Instructions to follow: Word for word, retype the lines from the one containing "This screenshot has width=249, height=125." to the one containing "601x338 pixels." below, keeping both end lines and dropping the pictures.

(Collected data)
_ _ _ _ _

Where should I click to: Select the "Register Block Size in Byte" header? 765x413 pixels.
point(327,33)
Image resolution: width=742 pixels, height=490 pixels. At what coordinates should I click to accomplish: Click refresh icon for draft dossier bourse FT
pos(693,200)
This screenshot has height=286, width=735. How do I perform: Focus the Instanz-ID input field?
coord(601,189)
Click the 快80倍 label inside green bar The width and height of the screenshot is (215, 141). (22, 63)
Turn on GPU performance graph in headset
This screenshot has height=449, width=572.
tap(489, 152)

_ _ _ _ _

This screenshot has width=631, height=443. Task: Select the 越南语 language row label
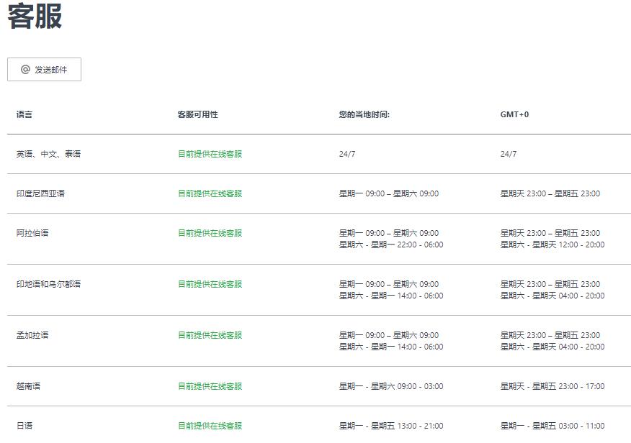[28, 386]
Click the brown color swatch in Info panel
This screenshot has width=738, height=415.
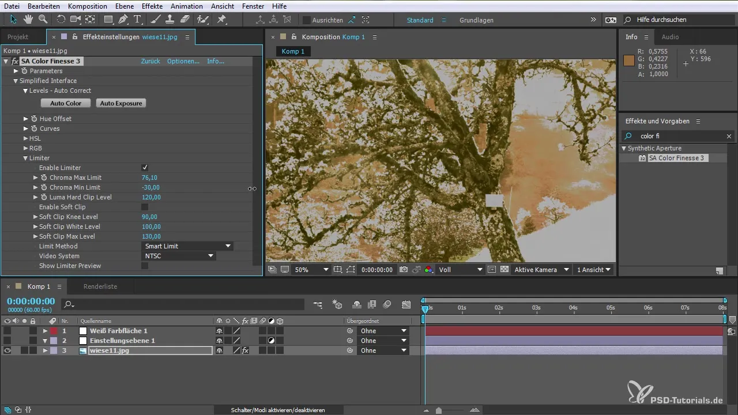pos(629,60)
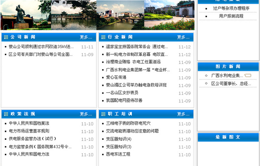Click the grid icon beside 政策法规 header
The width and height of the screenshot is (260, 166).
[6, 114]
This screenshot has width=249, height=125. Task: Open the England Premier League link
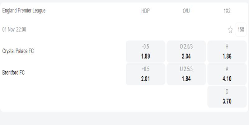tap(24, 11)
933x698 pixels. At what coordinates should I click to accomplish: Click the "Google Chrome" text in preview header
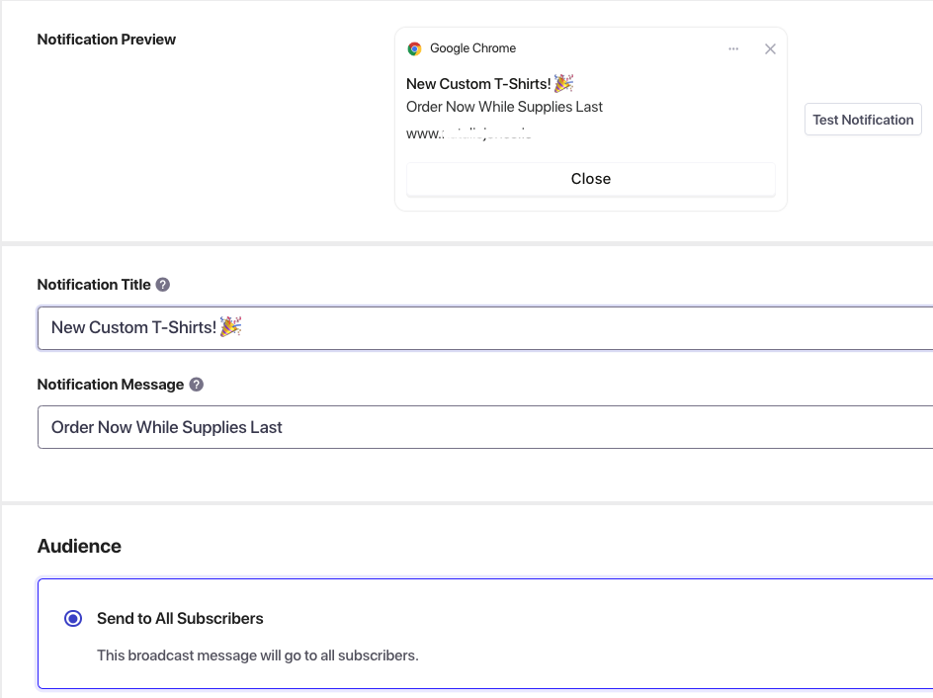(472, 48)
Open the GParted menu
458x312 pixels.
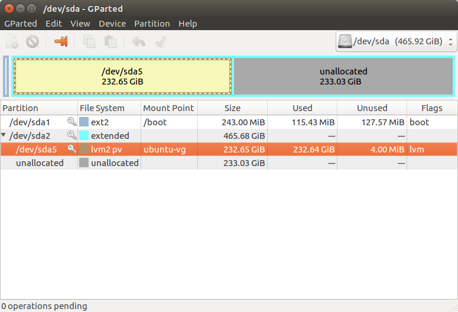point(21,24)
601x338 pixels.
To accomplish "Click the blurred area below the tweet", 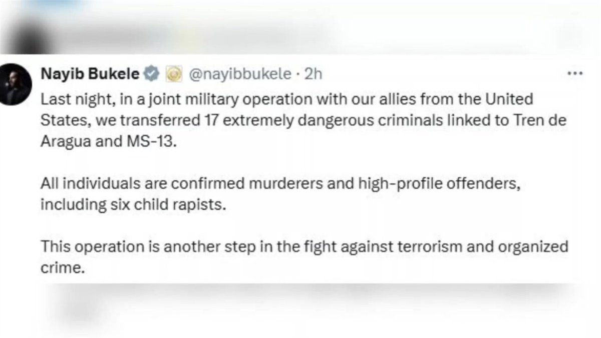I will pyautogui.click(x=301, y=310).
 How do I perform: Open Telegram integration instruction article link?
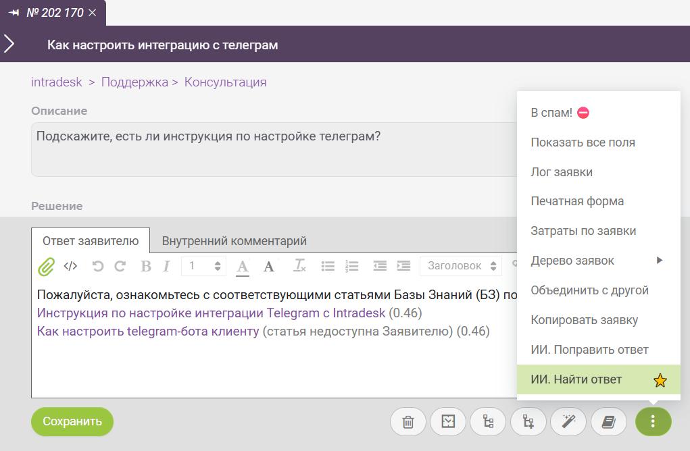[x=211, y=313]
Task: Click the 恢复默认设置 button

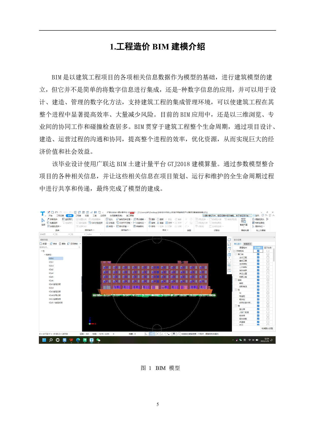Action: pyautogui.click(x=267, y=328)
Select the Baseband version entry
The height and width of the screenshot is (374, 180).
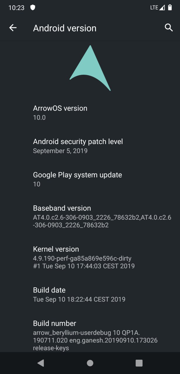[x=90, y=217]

_ _ _ _ _

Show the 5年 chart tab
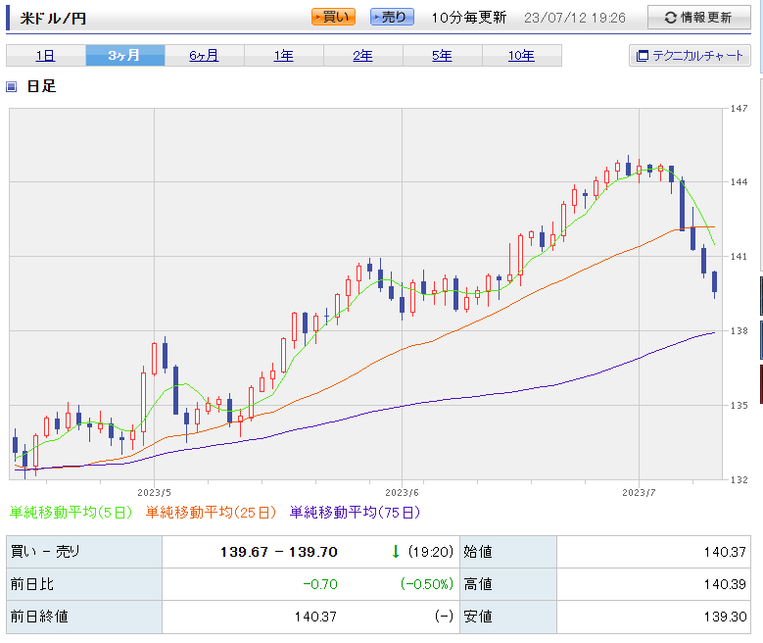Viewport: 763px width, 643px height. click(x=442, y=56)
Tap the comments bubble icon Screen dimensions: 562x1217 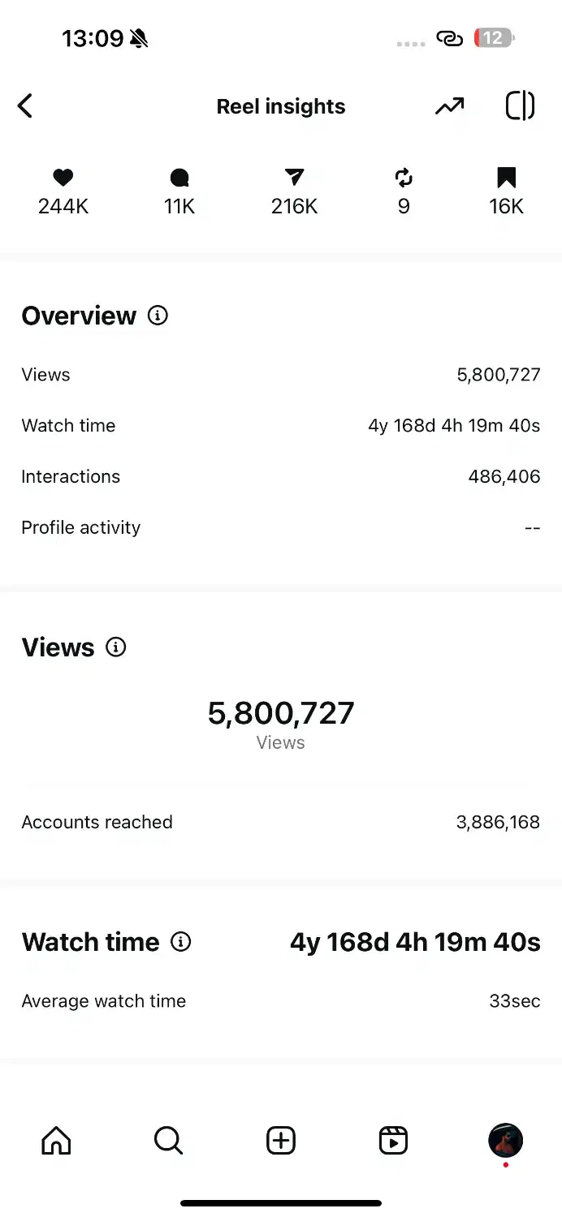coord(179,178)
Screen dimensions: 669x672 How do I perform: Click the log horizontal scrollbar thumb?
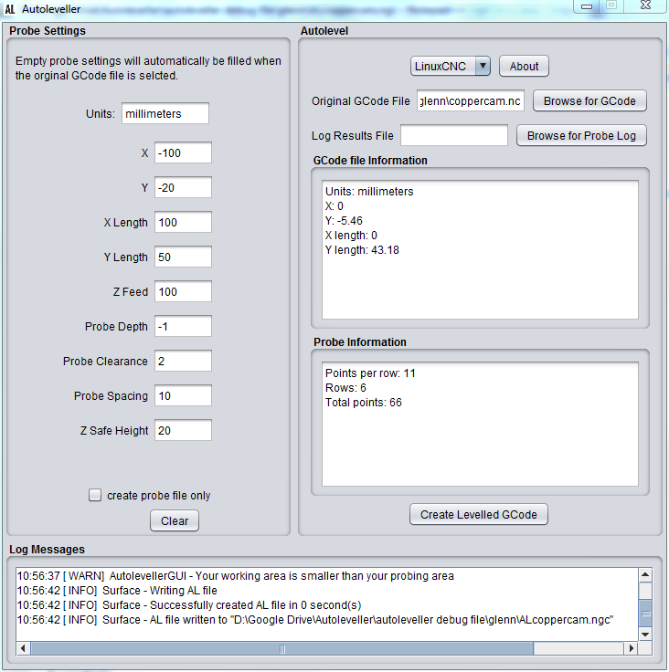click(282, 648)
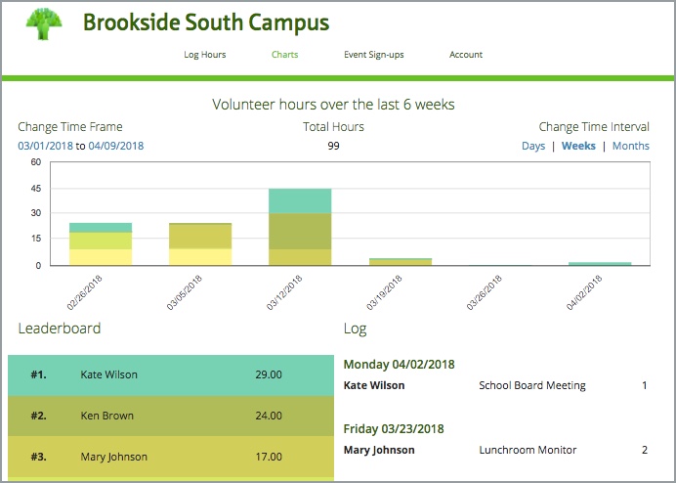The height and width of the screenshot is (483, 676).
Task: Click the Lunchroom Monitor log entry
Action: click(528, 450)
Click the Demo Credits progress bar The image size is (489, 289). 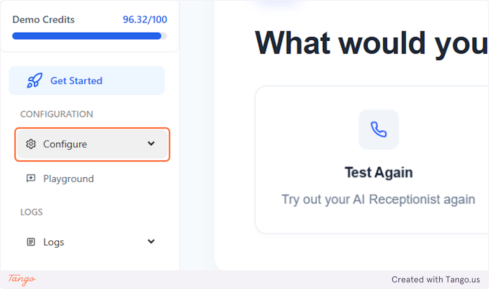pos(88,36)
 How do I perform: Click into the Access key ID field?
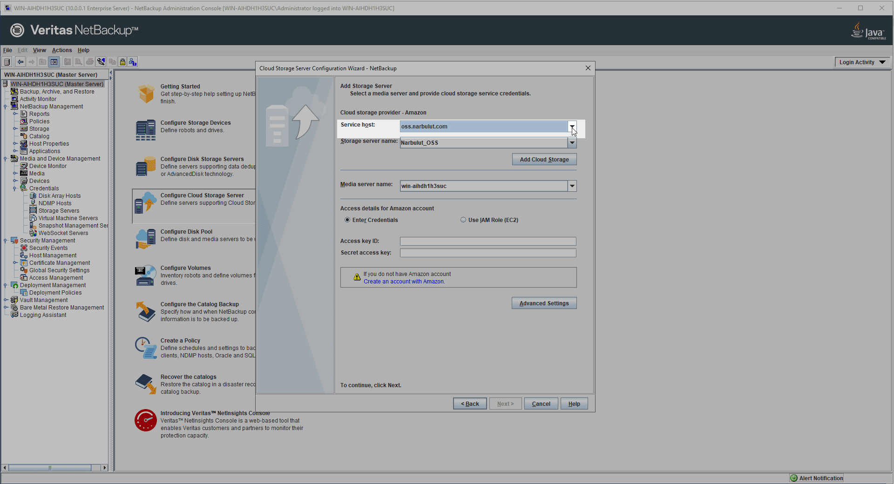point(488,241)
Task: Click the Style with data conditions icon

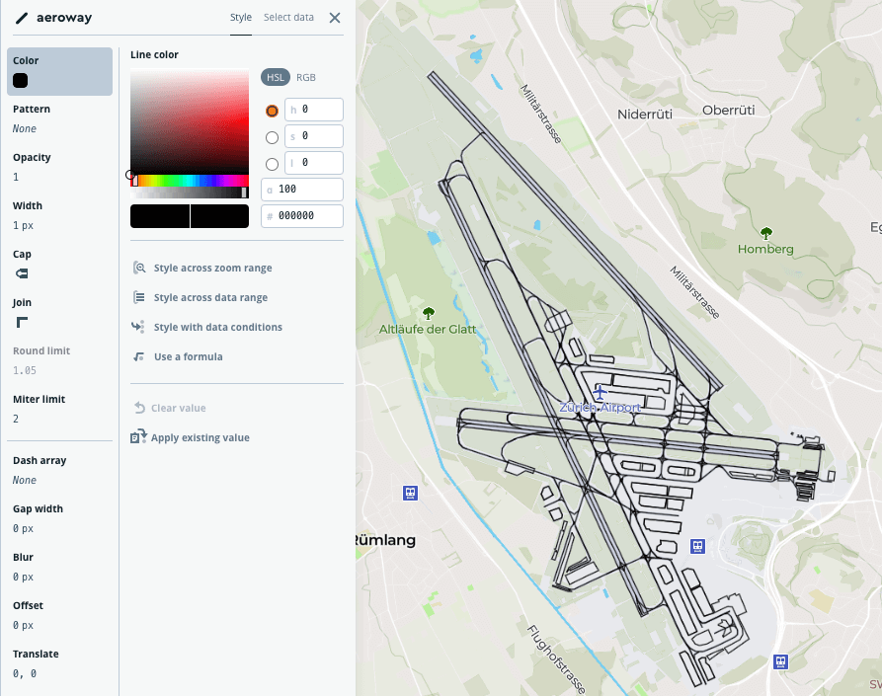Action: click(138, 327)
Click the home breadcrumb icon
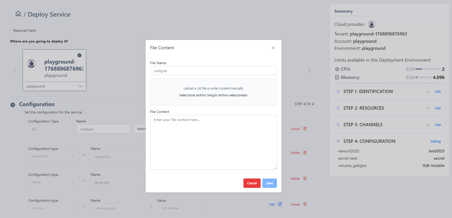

_ _ _ _ _

Final answer:
This screenshot has width=249, height=125. Task: Open the England Premier League link
tap(24, 11)
933x698 pixels. At what coordinates should I click to accomplish: Click the "Google Chrome" text in preview header
(472, 48)
Open the GParted menu
458x312 pixels.
point(21,24)
601x338 pixels.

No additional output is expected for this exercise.